Switaj decided he’d give running Kent’s rink, which boasts two ice sheets, a year’s try, and that try has now turned into two decades of steady work.

“I’ve kind of enjoyed managing the rink, and I’ve also gotten involved with USA Hockey and have been doing it ever since,” he said. “I’m still involved in hockey and in running hockey camps, just not at the college level.”

Golden Flash hockey as a whole has also again transitioned itself. Where there was once an independent joining one of the more prestigious conferences in NCAA Division I, now there is a club team competing at the top level of the American Collegiate Hockey Association. The club squad indirectly reports to Switaj, although the head coach is his assistant rink manager, Jim Underwood.

“The kids work hard and try to create involvement,” Switaj said of the club program. “There’s no scholarships, and four to five practices a week. We get 600 to 700 [fans] at a [home] game. It’s a great atmosphere, and it’s pretty exciting.”

The players are also paying to play for the privilege.

“For our team, it’s $2,500 per player per season,” Underwood said of surviving at the ACHA Division I club level these days. “We’re not the most expensive.”

Although the program does get some funding from the university, Underwood added that players and coaches do some fundraising work in their spare time. The team also sells advertising in its home rink, takes buses to road games in Ohio, Michigan, New York, Pennsylvania and elsewhere against ACHA Division I competition, and provides study halls for its players like NCAA-sponsored teams.

“It’s a good level of hockey,” said Switaj. “There’s a lot of passion, and you don’t have to be [NCAA] Division I to be passionate. They really take it serious, and you see how they love the game.”

Underwood explained that Kent draws its current player stock from leagues like the NA3HL, the Western States Hockey League and the U.S. Premier Hockey League.

“We look at the potential empire divisions of those leagues,” he said. “It’s sometimes hard to find guys to come here. A lot of these kids are looking to go NCAA Division I or Division III, and [club is] a tough sell to them.”

Yet come they do — enough to help Kent to a 14-12-0-2 overall mark last regular season. A number of players hail from the Midwest, particularly Ohio, Michigan and Indiana — but Arizona, California, Canada, Connecticut, Missouri, New York, Pennsylvania and Tennessee also were represented last season.

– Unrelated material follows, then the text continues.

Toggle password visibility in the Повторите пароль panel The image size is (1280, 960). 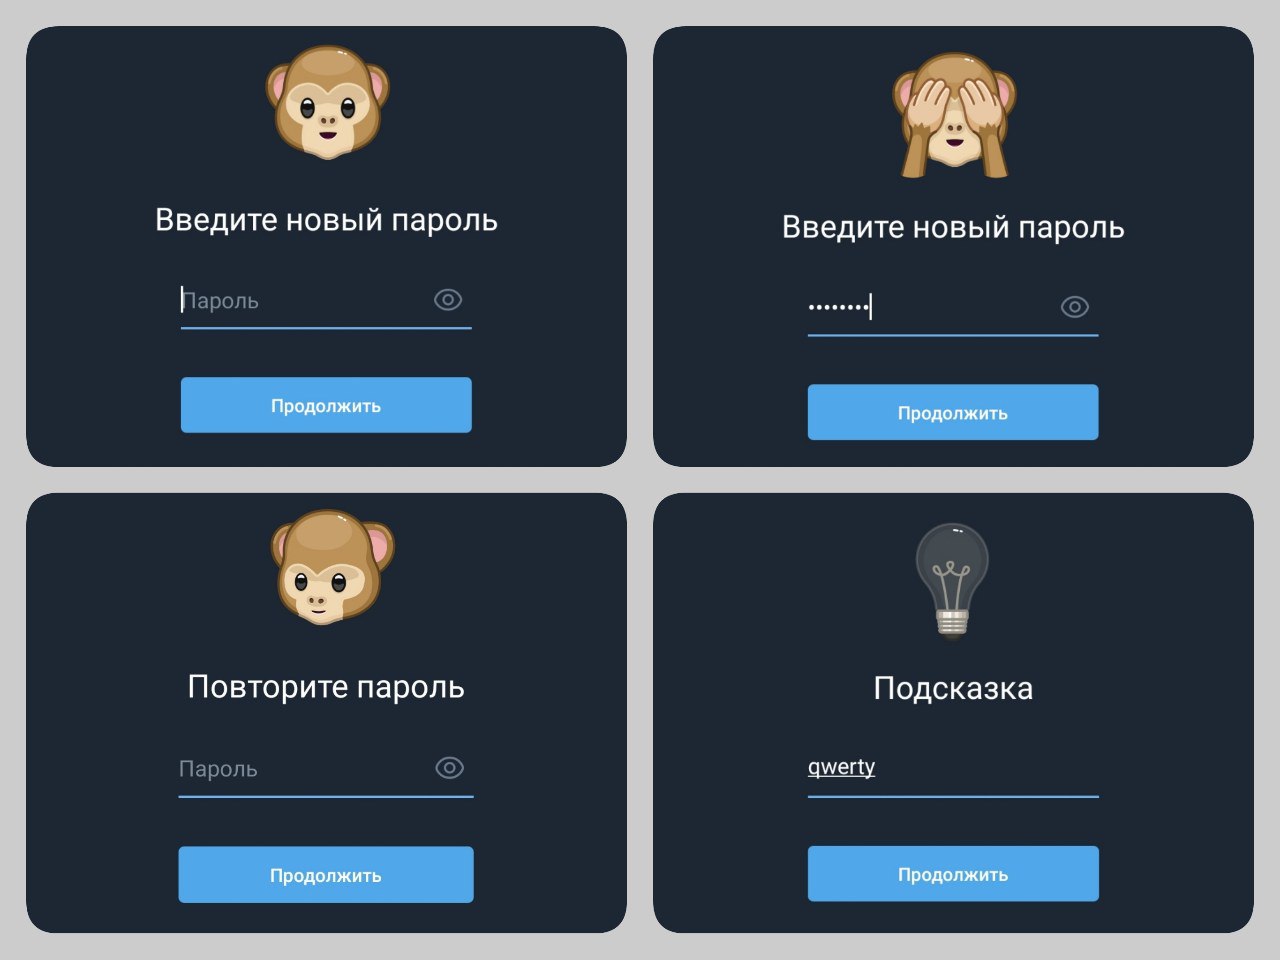450,767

Switaj admitted that he’s probably gained a greater appreciation of hockey himself by not coaching and obtaining a different perspective of the game from the grassroots and volunteer level, along with seeing the many adult players who all use Kent’s rink.

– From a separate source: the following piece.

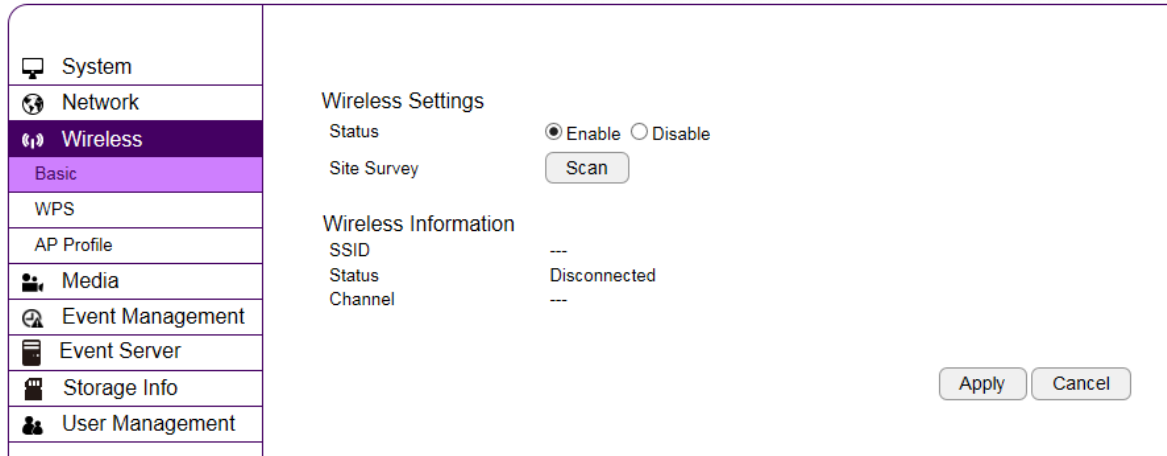Open the AP Profile submenu page
The image size is (1167, 456).
point(73,245)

“I don’t think I appreciated it [all] as much as before,” he said

He also noted the giving nature provided by hockey volunteers, whose dedication he said spurs him to want to do more in turn.

Kent wasn’t the last CCHA school to drop NCAA Division I men’s ice hockey. Illinois-Chicago, which had iced a varsity hockey squad since 1967, joined the CCHA in 1982 and then called it quits after the 1995-96 campaign. The CCHA itself breathed its last in 2013, after 42 seasons and eight NCAA national championships. The Big Ten and the NCHC emerged in the wake of Penn State upgrading to NCAA Division I, and the WCHA then siphoned off the rest of the CCHA’s remaining schools.

As to if Kent might ever return to playing hockey under the NCAA banner, Switaj said it would have to first overcome the stipulation facing most schools that might wish to add the sport at the varsity level: Title IX, which guarantees equal intercollegiate opportunities to both male and female NCAA student-athletes.

Underwood admitted that from time to time he gets asked about the chances of the Golden Flashes going back to the college varsity level, but he said he has enough to keep him occupied in the present instead of dwelling on a possible future.

“Right now, we’re very pleased with the ACHA program,” Underwood said of the attendance and atmosphere enjoyed at Kent’s home games. “We do well in terms of the excitement we draw on campus.”

Pursuing NCAA readmission above all else would also simply take the fun out of what Kent has and could accomplish now, added Switaj.

“There’s 25 kids getting an education and playing hockey,” he said. “They chose the school, and it’s great. I feel great for them, and it’s perspective and how you look at it.”